- **Work to be completed**: Wherever the word "tree" appears in a line of the records, copy that line.

Saved data entries
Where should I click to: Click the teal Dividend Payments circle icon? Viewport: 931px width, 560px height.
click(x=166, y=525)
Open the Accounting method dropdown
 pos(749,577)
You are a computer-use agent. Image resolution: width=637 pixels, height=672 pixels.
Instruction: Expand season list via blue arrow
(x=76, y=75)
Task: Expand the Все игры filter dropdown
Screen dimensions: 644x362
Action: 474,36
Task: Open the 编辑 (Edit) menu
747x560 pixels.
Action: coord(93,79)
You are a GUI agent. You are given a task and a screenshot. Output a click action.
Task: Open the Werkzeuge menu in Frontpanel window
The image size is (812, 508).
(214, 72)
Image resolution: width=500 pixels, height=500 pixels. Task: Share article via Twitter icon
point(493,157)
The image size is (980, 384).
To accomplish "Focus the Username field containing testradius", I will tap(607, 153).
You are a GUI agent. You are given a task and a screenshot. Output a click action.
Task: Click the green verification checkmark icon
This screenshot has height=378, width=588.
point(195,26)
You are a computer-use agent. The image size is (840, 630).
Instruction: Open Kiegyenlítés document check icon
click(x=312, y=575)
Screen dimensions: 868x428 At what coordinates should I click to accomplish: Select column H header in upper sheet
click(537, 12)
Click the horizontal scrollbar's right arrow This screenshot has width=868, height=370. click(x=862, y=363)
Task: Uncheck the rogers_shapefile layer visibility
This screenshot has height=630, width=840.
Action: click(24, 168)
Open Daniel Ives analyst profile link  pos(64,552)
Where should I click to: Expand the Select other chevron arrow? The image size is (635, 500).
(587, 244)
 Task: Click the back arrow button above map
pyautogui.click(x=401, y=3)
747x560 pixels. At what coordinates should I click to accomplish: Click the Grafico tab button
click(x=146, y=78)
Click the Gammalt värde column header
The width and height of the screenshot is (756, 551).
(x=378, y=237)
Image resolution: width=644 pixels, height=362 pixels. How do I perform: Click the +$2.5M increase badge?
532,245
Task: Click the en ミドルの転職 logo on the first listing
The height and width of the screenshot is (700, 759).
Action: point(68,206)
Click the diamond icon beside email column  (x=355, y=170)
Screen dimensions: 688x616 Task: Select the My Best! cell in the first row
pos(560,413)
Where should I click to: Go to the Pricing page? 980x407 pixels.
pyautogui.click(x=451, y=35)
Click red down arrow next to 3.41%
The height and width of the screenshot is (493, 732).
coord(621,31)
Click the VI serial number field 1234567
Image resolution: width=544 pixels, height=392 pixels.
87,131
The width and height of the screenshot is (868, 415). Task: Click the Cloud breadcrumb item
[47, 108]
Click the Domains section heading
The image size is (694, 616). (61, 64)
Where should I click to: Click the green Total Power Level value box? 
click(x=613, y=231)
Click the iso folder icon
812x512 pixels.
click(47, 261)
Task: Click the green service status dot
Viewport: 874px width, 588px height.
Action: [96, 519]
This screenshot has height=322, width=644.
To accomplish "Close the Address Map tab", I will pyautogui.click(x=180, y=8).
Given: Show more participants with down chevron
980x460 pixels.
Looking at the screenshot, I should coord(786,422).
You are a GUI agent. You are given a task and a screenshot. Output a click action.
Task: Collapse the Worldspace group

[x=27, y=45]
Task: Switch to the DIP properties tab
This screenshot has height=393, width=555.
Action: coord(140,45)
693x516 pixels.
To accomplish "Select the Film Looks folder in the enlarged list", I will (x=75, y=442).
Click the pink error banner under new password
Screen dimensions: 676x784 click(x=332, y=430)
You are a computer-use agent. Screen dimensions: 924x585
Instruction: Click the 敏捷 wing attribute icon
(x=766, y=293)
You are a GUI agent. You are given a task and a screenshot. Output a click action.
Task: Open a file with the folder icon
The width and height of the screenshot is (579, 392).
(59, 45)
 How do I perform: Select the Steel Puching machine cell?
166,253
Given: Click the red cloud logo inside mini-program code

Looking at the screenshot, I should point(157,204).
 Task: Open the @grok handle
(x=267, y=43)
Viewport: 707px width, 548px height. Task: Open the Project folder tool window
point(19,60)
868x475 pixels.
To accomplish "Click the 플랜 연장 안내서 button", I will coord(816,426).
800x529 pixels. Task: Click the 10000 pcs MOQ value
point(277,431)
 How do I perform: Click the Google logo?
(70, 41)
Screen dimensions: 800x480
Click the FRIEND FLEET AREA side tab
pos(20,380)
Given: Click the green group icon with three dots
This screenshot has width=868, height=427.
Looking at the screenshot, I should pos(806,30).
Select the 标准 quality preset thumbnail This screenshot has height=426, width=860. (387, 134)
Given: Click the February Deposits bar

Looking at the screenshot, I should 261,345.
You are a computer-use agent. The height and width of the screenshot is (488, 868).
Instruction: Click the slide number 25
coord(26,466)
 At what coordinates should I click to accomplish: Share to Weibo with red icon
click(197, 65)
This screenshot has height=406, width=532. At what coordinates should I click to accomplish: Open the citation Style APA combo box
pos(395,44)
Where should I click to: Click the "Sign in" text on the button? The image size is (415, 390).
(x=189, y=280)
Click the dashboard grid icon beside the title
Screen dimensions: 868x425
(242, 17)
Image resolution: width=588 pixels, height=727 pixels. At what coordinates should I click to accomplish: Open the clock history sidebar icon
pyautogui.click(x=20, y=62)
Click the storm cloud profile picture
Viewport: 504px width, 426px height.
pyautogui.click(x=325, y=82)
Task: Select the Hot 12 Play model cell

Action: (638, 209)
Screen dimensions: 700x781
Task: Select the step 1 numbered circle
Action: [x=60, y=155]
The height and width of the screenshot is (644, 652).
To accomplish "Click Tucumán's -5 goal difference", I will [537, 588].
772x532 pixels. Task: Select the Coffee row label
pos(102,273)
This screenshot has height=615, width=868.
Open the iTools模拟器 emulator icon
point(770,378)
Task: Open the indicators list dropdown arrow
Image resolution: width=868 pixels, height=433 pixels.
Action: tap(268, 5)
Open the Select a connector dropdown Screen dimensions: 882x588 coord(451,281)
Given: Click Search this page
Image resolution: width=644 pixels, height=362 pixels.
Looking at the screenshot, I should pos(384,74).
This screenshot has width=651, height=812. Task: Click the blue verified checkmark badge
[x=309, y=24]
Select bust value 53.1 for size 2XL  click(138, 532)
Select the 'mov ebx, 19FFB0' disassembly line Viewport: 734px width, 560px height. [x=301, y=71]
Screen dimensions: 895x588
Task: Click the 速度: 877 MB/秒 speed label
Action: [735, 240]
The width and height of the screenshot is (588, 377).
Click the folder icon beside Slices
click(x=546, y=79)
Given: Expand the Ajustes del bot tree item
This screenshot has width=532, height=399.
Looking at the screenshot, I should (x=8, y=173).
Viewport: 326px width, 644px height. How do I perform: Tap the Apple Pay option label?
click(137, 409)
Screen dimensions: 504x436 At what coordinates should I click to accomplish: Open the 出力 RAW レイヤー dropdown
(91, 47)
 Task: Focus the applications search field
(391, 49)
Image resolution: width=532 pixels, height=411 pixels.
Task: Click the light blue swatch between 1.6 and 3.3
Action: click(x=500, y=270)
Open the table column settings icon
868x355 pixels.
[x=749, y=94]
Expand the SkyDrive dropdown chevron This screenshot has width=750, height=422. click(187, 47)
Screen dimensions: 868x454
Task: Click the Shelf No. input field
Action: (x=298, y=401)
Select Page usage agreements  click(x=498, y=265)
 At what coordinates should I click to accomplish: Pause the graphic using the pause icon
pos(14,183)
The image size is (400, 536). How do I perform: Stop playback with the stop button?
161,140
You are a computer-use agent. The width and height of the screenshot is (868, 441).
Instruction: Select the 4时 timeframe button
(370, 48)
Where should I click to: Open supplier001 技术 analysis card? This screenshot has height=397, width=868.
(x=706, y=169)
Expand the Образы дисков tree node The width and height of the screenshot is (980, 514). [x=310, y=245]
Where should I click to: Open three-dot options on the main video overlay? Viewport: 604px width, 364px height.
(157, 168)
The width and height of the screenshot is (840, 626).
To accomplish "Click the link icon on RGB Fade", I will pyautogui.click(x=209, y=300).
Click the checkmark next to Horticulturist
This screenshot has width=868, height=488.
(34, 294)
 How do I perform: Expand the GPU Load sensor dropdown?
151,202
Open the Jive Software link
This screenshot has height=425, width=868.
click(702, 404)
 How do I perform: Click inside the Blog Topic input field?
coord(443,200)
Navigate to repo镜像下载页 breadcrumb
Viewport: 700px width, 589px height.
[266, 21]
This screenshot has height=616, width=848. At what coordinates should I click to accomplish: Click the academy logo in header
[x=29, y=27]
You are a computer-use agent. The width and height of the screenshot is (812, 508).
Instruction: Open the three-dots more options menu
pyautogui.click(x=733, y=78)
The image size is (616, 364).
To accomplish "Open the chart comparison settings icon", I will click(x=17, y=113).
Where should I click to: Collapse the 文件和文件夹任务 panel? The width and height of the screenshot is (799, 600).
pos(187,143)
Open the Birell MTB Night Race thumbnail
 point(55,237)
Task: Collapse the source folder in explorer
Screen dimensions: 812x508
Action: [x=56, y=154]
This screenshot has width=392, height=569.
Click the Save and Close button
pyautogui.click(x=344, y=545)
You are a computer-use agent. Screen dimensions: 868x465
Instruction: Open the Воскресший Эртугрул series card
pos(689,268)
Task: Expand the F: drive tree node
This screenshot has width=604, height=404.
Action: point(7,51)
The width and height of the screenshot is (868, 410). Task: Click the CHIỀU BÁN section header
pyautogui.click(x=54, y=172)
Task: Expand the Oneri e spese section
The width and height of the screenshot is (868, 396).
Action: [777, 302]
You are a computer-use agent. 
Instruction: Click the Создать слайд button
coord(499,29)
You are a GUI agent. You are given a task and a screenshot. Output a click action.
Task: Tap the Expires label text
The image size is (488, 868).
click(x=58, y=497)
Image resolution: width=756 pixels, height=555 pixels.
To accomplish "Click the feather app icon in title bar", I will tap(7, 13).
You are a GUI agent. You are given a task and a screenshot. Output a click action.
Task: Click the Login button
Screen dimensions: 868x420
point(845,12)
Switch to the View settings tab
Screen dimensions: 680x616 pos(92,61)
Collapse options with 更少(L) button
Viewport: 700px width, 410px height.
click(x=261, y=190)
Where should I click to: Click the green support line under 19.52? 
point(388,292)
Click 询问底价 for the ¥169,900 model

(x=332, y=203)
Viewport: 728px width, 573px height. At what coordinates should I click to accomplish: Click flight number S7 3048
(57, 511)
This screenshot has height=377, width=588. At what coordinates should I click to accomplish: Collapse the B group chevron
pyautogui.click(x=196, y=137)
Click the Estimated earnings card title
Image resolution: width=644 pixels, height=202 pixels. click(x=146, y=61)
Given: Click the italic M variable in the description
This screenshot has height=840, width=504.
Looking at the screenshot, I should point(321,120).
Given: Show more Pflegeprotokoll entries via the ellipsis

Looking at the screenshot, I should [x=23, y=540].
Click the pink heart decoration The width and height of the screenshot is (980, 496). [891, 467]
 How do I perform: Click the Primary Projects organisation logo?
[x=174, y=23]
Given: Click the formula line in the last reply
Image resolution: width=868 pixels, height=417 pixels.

- **Written reply**:
Given: Expand the Ajustes del bot tree item
Expand the Образы дисков tree node The width and height of the screenshot is (980, 514). [x=310, y=245]
Task: Expand the F: drive tree node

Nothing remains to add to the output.